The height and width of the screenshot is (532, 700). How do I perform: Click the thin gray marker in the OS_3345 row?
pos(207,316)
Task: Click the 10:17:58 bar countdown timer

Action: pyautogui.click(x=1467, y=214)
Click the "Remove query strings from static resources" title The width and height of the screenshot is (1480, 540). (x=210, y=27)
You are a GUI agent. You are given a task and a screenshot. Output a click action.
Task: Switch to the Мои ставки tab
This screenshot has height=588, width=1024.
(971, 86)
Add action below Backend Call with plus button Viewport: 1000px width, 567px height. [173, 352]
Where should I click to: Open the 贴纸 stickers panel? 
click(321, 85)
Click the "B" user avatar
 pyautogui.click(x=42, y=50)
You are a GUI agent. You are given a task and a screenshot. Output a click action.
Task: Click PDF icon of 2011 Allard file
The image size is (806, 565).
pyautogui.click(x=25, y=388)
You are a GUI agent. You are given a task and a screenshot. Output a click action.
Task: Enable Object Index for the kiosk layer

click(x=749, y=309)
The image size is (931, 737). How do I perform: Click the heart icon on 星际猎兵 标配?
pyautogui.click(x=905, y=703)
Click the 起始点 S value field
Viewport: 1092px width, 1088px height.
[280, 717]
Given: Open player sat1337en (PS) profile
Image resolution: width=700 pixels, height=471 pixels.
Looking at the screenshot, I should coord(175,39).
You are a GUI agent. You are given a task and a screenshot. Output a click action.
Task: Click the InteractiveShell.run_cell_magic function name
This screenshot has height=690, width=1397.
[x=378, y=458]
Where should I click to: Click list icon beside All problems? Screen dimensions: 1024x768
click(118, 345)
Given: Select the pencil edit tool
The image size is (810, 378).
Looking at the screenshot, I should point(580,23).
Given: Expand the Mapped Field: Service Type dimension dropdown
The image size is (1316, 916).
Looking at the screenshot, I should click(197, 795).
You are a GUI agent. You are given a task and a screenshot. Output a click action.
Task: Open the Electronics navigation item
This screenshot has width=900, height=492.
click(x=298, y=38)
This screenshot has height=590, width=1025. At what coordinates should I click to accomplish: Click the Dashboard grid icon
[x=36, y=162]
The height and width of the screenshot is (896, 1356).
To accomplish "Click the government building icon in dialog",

##########

● Work item
Restate the records in full, keeping every word as it is.

● Answer to this exercise
The height and width of the screenshot is (532, 700). How do I perform: Click the thin gray marker in the OS_3345 row?
pos(207,316)
Task: Click the 10:17:58 bar countdown timer

Action: pyautogui.click(x=1467, y=214)
Click the "Remove query strings from static resources" title The width and height of the screenshot is (1480, 540). (x=210, y=27)
You are a GUI agent. You are given a task and a screenshot. Output a click action.
Task: Switch to the Мои ставки tab
This screenshot has height=588, width=1024.
(971, 86)
Add action below Backend Call with plus button Viewport: 1000px width, 567px height. [173, 352]
Where should I click to: Open the 贴纸 stickers panel? 
click(321, 85)
Click the "B" user avatar
 pyautogui.click(x=42, y=50)
You are a GUI agent. You are given a task and a screenshot. Output a click action.
Task: Click PDF icon of 2011 Allard file
The image size is (806, 565).
pyautogui.click(x=25, y=388)
You are a GUI agent. You are given a task and a screenshot. Output a click action.
Task: Enable Object Index for the kiosk layer

click(x=749, y=309)
The image size is (931, 737). How do I perform: Click the heart icon on 星际猎兵 标配?
pyautogui.click(x=905, y=703)
Click the 起始点 S value field
Viewport: 1092px width, 1088px height.
[280, 717]
Given: Open player sat1337en (PS) profile
Image resolution: width=700 pixels, height=471 pixels.
Looking at the screenshot, I should coord(175,39).
You are a GUI agent. You are given a task and a screenshot. Output a click action.
Task: Click the InteractiveShell.run_cell_magic function name
This screenshot has height=690, width=1397.
[x=378, y=458]
Where should I click to: Click list icon beside All problems? Screen dimensions: 1024x768
click(118, 345)
Given: Select the pencil edit tool
The image size is (810, 378).
Looking at the screenshot, I should point(580,23).
Given: Expand the Mapped Field: Service Type dimension dropdown
The image size is (1316, 916).
Looking at the screenshot, I should click(197, 795).
You are a GUI agent. You are given a task and a screenshot. Output a click action.
Task: Open the Electronics navigation item
This screenshot has width=900, height=492.
click(x=298, y=38)
This screenshot has height=590, width=1025. At what coordinates should I click to accomplish: Click the Dashboard grid icon
[x=36, y=162]
The height and width of the screenshot is (896, 1356).
To accomplish "Click the government building icon in dialog",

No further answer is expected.